Texte à lire
+---+

Alors qu’ils sortaient leur EP Loonie à l’automne dernier, Clay and Friends nous revient avec STUNT, un album encore plus éclectique que les opus précédent. A l’occasion de leur concert sold-out à la Boule Noire en octobre, nous les avons rencontrés.
La Face B : Ça va bien ?
Clay and Friends : Ouais, ça va super bien !
La Face B : Vous jouez à la Boule Noire ce soir, mous avez fait d’autres dates avant, non ?
Clay and Friends : C’est notre 4e date. On a joué en Suisse pour la première fois aussi, dans cette tournée-là, donc feeling good ! On a une espèce de plan de conquète du monde, puis ça s’en va dans la bonne direction.
La Face B : Ben oui, puisque vous étiez déjà là au printemps !
Clay and Friends : Oui et en mars, on revient. Cet été, on revient. Puis, y a plein de nouvelles musiques qui s’en viennent aussi. Exciting time !
La Face B : Vous avez sorti un nouvel EP complètement anglophone cette fois-ci, est-ce que c’était un choix conscient ?
Clay and Friends : Ouais. On s’en va dans cette direction-là en ce moment mais c’est l’apéritif pour ce qui est à venir. L’anglais c’est ce qui vient naturellement en ce moment. On fait des beats, pis moi, si ça vient en français, ça vient en français, si ça vient en anglais, ça vient en anglais. Pis ça vient souvent avec tout ce que je consomme, tu sais. Je consomme en français, du français je sors et vice-versa. Et en ce moment, je pense aussi à l’espèce d’idée de vouloir conquérir le monde avec l’anglais… Mais aussi on vient de Montréal donc dans nos chansons, on chante en anglais, mais il y a du français, il y a de l’espagnol, il y a du portugais. C’est la source de la musique populaire de Verdun. Verdun, toujours, you know it. On oublie pas d’où on vient.

+---+

Données sources
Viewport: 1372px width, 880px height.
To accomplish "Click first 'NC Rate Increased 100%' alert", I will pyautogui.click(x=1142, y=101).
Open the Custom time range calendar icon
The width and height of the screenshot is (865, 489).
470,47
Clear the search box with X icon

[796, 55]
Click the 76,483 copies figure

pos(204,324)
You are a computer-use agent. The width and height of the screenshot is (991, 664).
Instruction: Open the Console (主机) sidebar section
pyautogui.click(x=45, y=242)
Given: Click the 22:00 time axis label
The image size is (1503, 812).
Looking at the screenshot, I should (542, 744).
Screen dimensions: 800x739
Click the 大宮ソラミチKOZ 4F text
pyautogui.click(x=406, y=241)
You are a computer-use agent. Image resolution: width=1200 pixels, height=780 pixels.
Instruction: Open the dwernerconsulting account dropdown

+---+

Série d'exercices
**1.** Résumez l'entretien avec Clay and Friends en deux phrases.
**2.** Recopiez le passage de l'entretien qui commence par « Alors qu’ils sortaient » et se termine par « au printemps ! ».
Ces données proviennent d'une autre source.

Exercice corrigé
**1.** Rencontré lors de son concert complet à la Boule Noire en octobre, Clay and Friends, qui revient avec l'album STUNT, en est à sa 4e date et a joué en Suisse pour la première fois pendant cette tournée. Le groupe explique que l'anglais lui vient naturellement en ce moment, mais que ses chansons mêlent aussi le français, l'espagnol et le portugais, un mélange qu'il relie à Montréal, d'où il vient, et à la musique populaire de Verdun.

**2.**
Alors qu’ils sortaient leur EP Loonie à l’automne dernier, Clay and Friends nous revient avec STUNT, un album encore plus éclectique que les opus précédent. A l’occasion de leur concert sold-out à la Boule Noire en octobre, nous les avons rencontrés.
La Face B : Ça va bien ?
Clay and Friends : Ouais, ça va super bien !
La Face B : Vous jouez à la Boule Noire ce soir, mous avez fait d’autres dates avant, non ?
Clay and Friends : C’est notre 4e date. On a joué en Suisse pour la première fois aussi, dans cette tournée-là, donc feeling good ! On a une espèce de plan de conquète du monde, puis ça s’en va dans la bonne direction.
La Face B : Ben oui, puisque vous étiez déjà là au printemps !